Although a party or witness in civil litigation may invoke the Fifth Amendment, such invocation often comes at a high price, because, in contrast to the criminal context, the finder of fact in a civil case may draw an adverse inference against the party or witness who declines to provide evidence based on the Fifth Amendment privilege against self-incrimination. We discuss below a number of recent decisions from the Southern District of New York addressing when and how the Fifth Amendment can be invoked in civil litigation, and the ramifications to litigants when parties and non-party witnesses avail themselves of that privilege.

Nuts and Bolts

Although the Fifth Amendment is available in any proceeding in which a witness reasonably believes that his or her testimony “could be used in a criminal proceeding or could lead to other evidence that might be so used,” the privilege is not available to every litigant or witness in every circumstance. Andover Data Servs. v. Statistical Tabulating, 876 F.2d 1080, 1082 (quoting Kastigar v. United States, 406 U.S. 441, 444-45 (1972) (internal quotations omitted)). Southern District Judges Jesse M. Furman, Andrew L. Carter Jr. and Laura Taylor Swain each issued decisions within the past year discussing the threshold questions of who can invoke the privilege and under what circumstances.

Fear of Prosecution. Judge Furman's decision, in SPV-LS, LLS v. Herbst, 2016 WL 8711738 (S.D.N.Y. June 6, 2016), recounts the basic requirement that a party who refuses to provide evidence based on the Fifth Amendment “must have reasonable cause to apprehend that answering the question will provide the government with evidence to fuel a criminal prosecution” (id. at *1 (quoting OSRecovery v. One Groupe Int'l, 262 F. Supp. 2d 302, 306 (S.D.N.Y. 2003) (Kaplan, J.)), and that the danger must be real and not speculative. Id. (quoting Estate of Fisher v. Comm'r of IRS, 905 F.2d 645, 649 (2d. Cir. 1990) (internal citations omitted)). Judge Furman instructed that the magistrate judge who was to supervise the deposition in that case, should “scrutinize” each question and the defendant-witness's proffered explanations for assertion of the privilege, noting that innocuous questions that had no connection to a reasonable fear of prosecution should be answered.

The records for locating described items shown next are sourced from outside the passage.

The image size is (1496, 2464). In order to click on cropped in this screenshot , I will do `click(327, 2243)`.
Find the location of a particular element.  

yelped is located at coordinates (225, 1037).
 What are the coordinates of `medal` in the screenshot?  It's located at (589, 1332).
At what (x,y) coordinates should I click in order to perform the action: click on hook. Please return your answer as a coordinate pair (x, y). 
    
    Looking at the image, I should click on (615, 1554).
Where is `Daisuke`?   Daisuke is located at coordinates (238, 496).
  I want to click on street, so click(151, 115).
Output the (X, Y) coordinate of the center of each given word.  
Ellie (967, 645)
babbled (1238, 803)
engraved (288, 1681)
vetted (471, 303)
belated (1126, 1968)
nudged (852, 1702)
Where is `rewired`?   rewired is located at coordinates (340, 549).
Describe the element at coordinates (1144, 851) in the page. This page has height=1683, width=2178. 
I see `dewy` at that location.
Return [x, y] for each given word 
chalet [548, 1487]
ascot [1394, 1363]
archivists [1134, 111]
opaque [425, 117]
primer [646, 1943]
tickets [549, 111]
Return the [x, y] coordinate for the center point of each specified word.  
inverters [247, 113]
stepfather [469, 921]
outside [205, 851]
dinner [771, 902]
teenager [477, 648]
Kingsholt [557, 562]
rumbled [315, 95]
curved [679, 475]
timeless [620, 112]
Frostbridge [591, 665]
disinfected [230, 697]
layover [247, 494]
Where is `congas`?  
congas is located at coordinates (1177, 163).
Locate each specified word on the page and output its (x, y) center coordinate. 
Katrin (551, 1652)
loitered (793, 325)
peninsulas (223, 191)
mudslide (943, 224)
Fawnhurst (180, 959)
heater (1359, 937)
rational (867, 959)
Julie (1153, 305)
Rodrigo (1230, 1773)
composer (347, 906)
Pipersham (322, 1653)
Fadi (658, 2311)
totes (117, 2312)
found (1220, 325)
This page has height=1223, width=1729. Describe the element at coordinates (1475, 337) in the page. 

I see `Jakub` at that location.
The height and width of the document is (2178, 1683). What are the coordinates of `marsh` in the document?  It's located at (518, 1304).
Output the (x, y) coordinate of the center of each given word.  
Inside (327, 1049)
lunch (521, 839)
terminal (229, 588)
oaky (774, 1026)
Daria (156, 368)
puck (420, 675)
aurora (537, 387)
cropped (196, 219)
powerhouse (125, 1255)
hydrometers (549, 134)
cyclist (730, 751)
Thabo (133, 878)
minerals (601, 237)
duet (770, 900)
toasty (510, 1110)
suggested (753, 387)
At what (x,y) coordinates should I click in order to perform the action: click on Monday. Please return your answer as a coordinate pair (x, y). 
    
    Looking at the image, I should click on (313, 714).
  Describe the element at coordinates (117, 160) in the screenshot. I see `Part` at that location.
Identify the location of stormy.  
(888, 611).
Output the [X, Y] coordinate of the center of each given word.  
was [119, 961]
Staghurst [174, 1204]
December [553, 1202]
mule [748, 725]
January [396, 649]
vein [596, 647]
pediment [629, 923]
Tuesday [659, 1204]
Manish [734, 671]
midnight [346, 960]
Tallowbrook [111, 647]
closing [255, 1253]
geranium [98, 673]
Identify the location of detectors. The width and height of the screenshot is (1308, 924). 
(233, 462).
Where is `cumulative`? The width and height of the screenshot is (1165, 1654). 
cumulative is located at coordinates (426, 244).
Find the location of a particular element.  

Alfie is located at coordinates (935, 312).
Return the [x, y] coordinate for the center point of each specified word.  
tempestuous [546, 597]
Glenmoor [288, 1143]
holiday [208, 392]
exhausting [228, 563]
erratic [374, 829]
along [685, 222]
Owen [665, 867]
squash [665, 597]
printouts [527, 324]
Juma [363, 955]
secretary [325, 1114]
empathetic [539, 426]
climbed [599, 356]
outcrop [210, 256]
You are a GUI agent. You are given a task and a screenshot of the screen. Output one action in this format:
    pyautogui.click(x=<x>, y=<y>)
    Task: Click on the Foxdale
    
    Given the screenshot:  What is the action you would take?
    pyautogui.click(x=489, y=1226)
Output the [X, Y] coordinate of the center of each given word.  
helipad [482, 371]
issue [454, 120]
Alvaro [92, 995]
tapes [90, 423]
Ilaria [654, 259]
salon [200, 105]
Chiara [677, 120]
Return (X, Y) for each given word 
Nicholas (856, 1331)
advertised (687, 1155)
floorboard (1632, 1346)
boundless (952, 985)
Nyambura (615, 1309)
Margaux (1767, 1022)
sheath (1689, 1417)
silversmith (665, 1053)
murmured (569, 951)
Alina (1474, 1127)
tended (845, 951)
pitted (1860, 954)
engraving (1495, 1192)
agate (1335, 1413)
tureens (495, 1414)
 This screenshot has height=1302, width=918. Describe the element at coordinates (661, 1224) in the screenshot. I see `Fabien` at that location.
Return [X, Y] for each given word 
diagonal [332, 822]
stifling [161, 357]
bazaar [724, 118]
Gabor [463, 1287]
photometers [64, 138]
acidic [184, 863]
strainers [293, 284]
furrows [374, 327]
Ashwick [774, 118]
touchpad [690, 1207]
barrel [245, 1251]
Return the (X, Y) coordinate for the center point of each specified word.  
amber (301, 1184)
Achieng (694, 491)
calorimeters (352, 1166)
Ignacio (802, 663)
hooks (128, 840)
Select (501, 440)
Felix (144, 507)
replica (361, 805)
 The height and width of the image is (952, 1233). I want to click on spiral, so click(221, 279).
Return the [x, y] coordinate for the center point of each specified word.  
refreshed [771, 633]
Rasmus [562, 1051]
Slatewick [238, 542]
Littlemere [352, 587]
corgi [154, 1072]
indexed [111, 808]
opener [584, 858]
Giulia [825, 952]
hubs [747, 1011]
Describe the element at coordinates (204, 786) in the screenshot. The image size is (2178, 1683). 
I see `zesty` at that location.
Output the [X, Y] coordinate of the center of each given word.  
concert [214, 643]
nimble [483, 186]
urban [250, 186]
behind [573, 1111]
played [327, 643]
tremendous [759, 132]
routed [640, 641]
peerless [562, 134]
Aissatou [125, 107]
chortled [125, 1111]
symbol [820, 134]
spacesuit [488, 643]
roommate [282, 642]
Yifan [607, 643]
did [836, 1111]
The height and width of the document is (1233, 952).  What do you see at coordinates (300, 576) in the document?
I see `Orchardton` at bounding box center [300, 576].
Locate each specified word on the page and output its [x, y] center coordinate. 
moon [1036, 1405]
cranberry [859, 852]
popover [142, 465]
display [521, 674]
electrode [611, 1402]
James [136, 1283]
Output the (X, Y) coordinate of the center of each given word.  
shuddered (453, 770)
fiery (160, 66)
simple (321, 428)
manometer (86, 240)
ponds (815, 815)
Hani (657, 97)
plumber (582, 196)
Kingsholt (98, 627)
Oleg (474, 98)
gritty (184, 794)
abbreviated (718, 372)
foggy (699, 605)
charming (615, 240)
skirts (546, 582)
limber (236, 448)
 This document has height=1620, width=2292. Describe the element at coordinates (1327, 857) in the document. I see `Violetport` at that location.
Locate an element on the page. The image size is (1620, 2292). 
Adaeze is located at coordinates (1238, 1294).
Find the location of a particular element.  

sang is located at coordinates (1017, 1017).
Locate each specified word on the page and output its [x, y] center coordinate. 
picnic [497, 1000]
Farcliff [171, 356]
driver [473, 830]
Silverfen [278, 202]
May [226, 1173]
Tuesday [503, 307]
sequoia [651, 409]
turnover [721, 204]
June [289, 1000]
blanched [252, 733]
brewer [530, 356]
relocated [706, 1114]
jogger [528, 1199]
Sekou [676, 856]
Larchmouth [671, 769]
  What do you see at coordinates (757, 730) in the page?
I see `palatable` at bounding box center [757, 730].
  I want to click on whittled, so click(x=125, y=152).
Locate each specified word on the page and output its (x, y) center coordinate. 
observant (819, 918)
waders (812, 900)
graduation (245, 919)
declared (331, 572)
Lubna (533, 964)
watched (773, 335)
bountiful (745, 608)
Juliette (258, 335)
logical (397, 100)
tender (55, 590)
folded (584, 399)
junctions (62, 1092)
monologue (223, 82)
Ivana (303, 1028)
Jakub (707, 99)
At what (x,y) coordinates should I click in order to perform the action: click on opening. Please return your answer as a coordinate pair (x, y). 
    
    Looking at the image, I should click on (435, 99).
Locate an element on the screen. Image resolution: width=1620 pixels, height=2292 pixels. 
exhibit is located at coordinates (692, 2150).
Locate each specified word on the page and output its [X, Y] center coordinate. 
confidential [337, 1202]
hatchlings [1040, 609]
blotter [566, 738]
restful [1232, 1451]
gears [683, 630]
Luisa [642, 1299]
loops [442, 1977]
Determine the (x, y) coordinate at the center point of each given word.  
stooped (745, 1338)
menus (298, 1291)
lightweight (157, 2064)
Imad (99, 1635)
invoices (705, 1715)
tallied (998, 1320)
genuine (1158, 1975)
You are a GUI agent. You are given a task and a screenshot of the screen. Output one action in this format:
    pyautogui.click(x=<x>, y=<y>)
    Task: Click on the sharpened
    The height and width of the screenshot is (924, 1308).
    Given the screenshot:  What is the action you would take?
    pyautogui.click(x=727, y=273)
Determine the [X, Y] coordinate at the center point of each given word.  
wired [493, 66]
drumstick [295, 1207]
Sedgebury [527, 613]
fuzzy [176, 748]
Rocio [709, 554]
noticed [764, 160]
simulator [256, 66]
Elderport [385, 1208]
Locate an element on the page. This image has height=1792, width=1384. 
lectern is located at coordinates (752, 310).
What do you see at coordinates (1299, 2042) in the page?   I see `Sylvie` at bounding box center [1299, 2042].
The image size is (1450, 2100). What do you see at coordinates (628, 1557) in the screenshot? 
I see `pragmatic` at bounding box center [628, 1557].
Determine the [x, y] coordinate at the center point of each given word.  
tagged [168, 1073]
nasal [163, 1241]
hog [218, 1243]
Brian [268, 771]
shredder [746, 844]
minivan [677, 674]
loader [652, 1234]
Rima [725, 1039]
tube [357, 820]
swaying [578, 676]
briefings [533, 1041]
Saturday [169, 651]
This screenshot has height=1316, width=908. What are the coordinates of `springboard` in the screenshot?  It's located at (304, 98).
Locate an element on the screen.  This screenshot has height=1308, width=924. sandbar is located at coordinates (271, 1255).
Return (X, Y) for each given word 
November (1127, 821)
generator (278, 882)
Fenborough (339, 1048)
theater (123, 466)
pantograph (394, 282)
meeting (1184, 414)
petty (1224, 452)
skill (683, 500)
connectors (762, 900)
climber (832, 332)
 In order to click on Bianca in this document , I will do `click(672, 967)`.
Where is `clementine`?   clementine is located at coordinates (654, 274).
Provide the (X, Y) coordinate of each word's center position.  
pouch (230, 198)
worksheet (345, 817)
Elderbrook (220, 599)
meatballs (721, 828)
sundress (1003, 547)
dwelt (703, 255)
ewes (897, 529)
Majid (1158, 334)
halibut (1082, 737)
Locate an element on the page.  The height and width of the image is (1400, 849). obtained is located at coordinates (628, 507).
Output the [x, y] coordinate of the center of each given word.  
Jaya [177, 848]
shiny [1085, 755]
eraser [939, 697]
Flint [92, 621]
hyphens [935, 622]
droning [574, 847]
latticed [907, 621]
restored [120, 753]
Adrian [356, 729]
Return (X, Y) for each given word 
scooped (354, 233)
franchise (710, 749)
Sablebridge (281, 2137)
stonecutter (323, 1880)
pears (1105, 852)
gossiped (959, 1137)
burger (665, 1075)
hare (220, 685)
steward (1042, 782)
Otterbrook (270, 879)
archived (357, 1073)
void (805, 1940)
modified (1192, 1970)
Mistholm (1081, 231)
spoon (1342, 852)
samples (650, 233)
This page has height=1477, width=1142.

Applying these principles in Hansen v. WWebnet, 2017 WL 1032268 (S.D.N.Y. March 16, 2017), Judge Carter denied a motion to compel deposition testimony of a non-party witness brought by both parties to that action. Because the witness had previously pled guilty to the fraud at the center of the plaintiff's claims, both plaintiff and defendant objected to the witness's invocation of the Fifth Amendment, arguing that he could not reasonably fear future prosecution inasmuch as he already had been prosecuted for those activities. After reviewing the transcript of the deposition at which the witness declined to answer questions based on the Fifth Amendment, Judge Carter accepted the witness's assertion that he continued to have a reasonable fear of prosecution despite his guilty plea, because he could still be prosecuted for tax evasion as well as for activities after the period covered by his prosecution. Judge Carter denied the motion to compel, concluding that the responses sought by the parties “could create a link in the chain of evidence needed to prosecute” the witness and thus fell squarely within the parameters of the Fifth Amendment. Id. at *3 (quoting Sharma v. New Opal, 2005 WL 1086459 (S.D.N.Y. May 6, 2005) (Katz, M.J.)).